Il peut commencer à regarder dans son sillage et mesurer la portée de ce qu’il est train d’accomplir. Avec 110 milles d’avance sur ses plus proches poursuivants, Bertrand Delesne n’est pas tout à fait sur la même planète que les autres. Et pourtant, certains ne laissent pas leur part au chien puisque la grande majorité de la flotte des prototypes tourne au dessus des dix nœuds de moyenne. Ce qui signifie que tout ce petit monde est constamment au planning, glissant sur les crêtes de vagues pour essayer d’attraper surf sur surf. Ce qui n’exclut pas quelques considérations stratégiques : au nord, Thomas Normand (Financière de l’Echiquier) préserve pour l’heure sa deuxième place de l’étape. Le retour annoncé des vents au secteur nord devrait lui permettre de bénéficier d’un meilleur angle pour descendre sur les Sables d’Olonne. Sur la route directe Vincent Barnaud (NorthStar), Véronique Loisel (De l’espace pour la mer) et Sébastien Picault (Kickers) se livrent à une course de vitesse pure, quand au sud Jörg Riechers (Mare.de) et Lucas Montagne (ONG Conseil) tentent de se recaler en profitant de la pression retrouvée. Autant dire une navigation sur la corde raide, où le moindre écart de conduite peut se payer en milles parcourus ou en perte de vitesse.

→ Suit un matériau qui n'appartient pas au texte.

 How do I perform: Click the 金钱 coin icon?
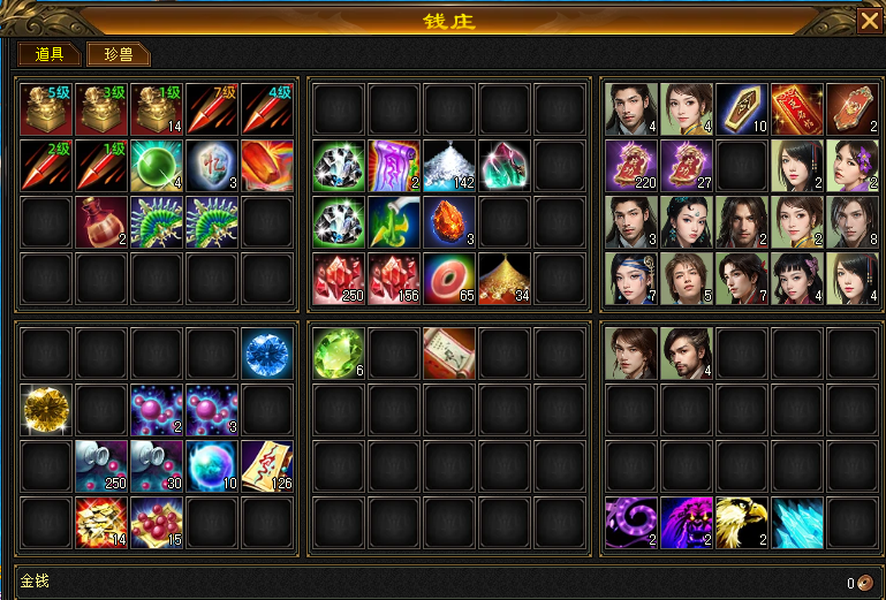(865, 582)
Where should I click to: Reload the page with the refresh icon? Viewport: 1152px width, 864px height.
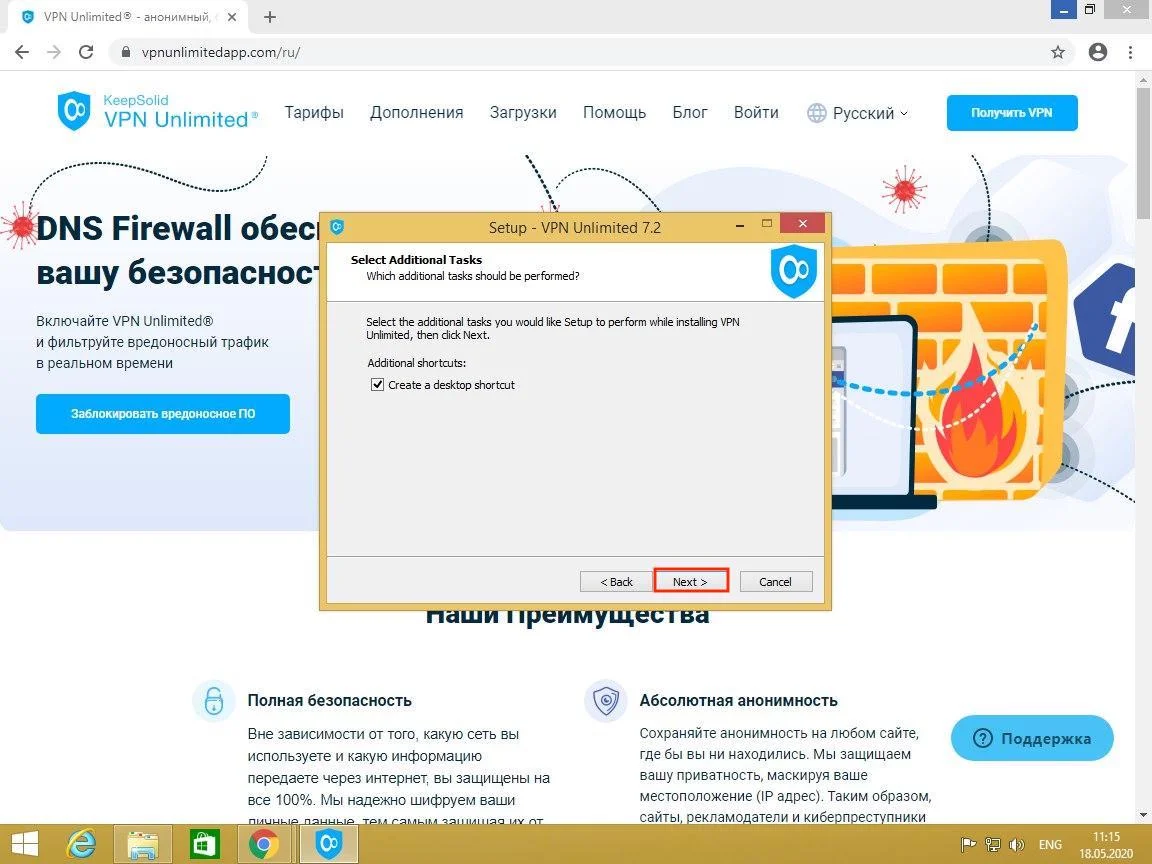pos(86,52)
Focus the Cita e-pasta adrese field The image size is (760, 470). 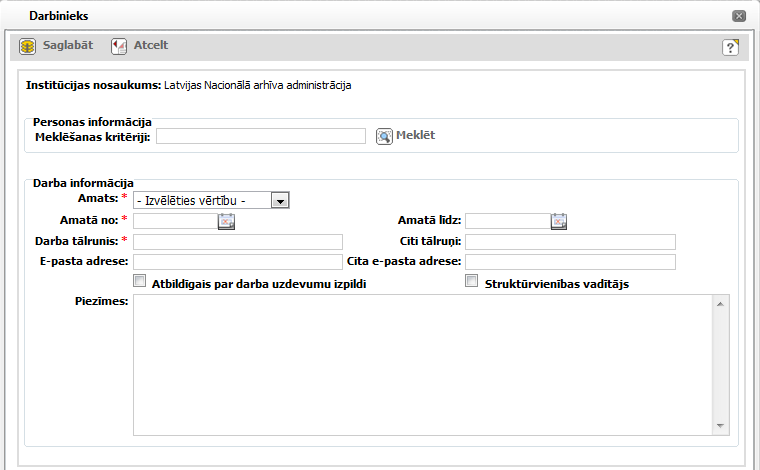(x=570, y=262)
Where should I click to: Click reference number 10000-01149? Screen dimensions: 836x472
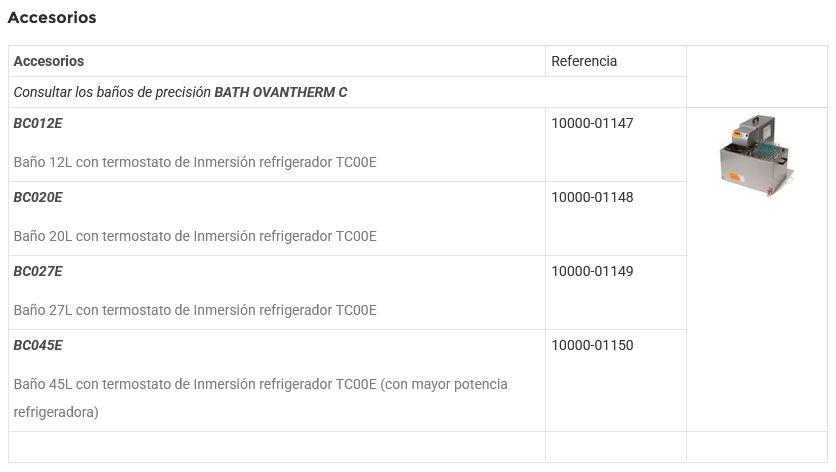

Problèmes de riches pourront dire les attardés qui pointent pour les derniers à 450 milles du leader, soit plus de deux jours de mer. Mais Hugues Chollet (Dizikilepti) sur un prototype datant de 1992 ou bien encore Pascal Chombart de Lauwe (Xanlite) ou Benoît Lenglet (Evasol) sur leurs deux Nacira 6,50, appelés à devenir bateaux de série, savaient d’entrée qu’ils n’avaient pas les mêmes arguments que la tête de flotte. Pour eux, l’essentiel est bien de traverser en toute sécurité.
Le facteur est néerlandais
En série, Rémy Andréan (Soleto) tout comme Marc Dubos (Cepat) peuvent déjà se réjouir de laisser derrière eux quelques prototypes. Savoir durer fait aussi partie de la course. Jusque là toute la flotte se livrait à une course de vitesse dans le sillage de Xavier Macaire (Starter) toujours aussi solide leader. Jean-Marc Allaire (Baker Tilly AG2R La Mondiale) tient toujours tête à Amaury François (amauryfrancois.com). Mais on sait que Jean-Marc, comme Xavier, est issu de l’école du dériveur olympique. Ces deux-là ont la réputation de barrer beaucoup et de savoir par là même tirer le meilleur du potentiel de leur bateau. Seul concurrent à choisir de se démarquer de l’ensemble du groupe, Robert Rosenjacobson (NED 602) qui, à la faveur d’un recalage dans le nord, tente un dernier coup de poker pour essayer d’accrocher le podium. La journée de demain est annoncée comme difficile pour les concurrents positionnés les plus au sud et il se pourrait bien que Robert cherche à bénéficier de conditions plus favorables pour les derniers milles. Réponse demain soir lundi pour savoir si le retour sur investissement a été profitable. Avec une trentaine de milles d’avance sur Davy Beaudart (Innovea Environnement), le skipper néerlandais sait qu’à la régulière, il ne pourra pas précéder le leader de la première étape, sur lequel il possédait dix heures de retard à l’arrivée à Horta. Seul un coup météo qui lui permettrait de passer dans un trou de souris, peut encore le faire espérer. Robert a beau être le doyen de la flotte, il n’en a pas moins gardé un esprit de compétition acéré pour tenter ce qu’on appelle en régate, un dernier bord du facteur. Perdre ou gagner, qu’importe, ce qui compte, c’est le panache.